Prime Minister Julia Gillard and PNG Prime Minister Peter O'Neill watched as the memorandum of understanding was signed ahead of the Asia-Pacific Economic Cooperation (Apec) leaders’ summit in the Russian city of Vladivostok today.
The agreement means work on rehabilitating the Howard government-era processing centre on the island can begin immediately.
“Our message to asylum seekers is, do not risk your life on a boat. Do not pay a people smuggler. Stay where you are,'' Ms Gillard told reporters shortly after the signing.
She says the first transfers to the processing centre on Nauru will occur “within weeks”, but it is likely to be some months before anyone is taken to Manus Island.

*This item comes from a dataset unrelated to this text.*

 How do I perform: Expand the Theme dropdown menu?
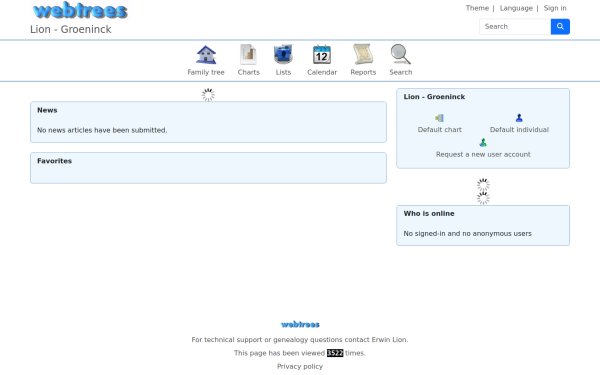click(x=477, y=8)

The memorandum is founded on the principle of 'no advantage' set out in last month's report by former defence chief Angus Houston's expert panel on asylum seeker policy.

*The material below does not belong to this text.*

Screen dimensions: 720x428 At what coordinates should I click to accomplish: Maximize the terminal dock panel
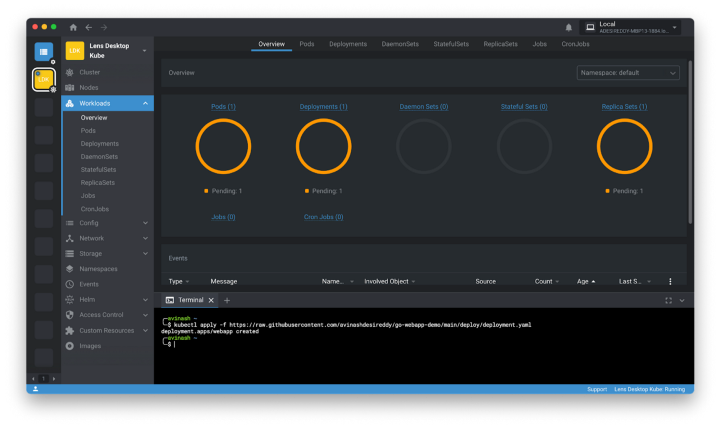click(668, 300)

“The memorandum is clear. The no-advantage principle is there,'' Ms Gillard said.
“They (asylum seekers) should wait the same amount time for a resettlement opportunity as if they hadn't moved.''
But Mr O'Neill appeared to contradict that when he spoke with Australian reporters.
“I think it's important that we process these people as quickly as possible,'' he said. “The quicker they are processed, the better it is.''
Mr O'Neill says PNG did not insist that Australia meet any preconditions for the re-establishment of the centre, except to “improve conditions'' on the island.
“We are not interested in making money out of the issue,'' he said.
The deal was signed as 99 suspected asylum seekers were found on board a boat near a lagoon at the Cocos Islands.
The Australian Federal Police boarded the boat on the island yesterday. The passengers will undergo basic health and security checks before they are transferred to Christmas Island.
The suspected asylum seeker boat is the fourth to enter Australian waters in the past week.
Ms Gillard also met today with Malaysian Prime Minister Najib Razak for talks on topics including the controversial Malaysian people swap proposal.
Labor has put the policy on hold while it seeks to negotiate improved human rights protections with Malaysia, as recommended by Mr Houston. But the current state of the parliament means it is still unlikely to proceed.
The prime minister will use the APEC summit, starting later today, to push for an accord to further open up the region's higher education market.
She will also seek to shore up support for an agreement that would see APEC's 21 nations slash tariffs on environmental goods to no more than five per cent by the year 2015.
Ms Gillard will also have meetings with the leaders of Japan, Peru, New Zealand and Vietnam before arriving back in Australia on Monday.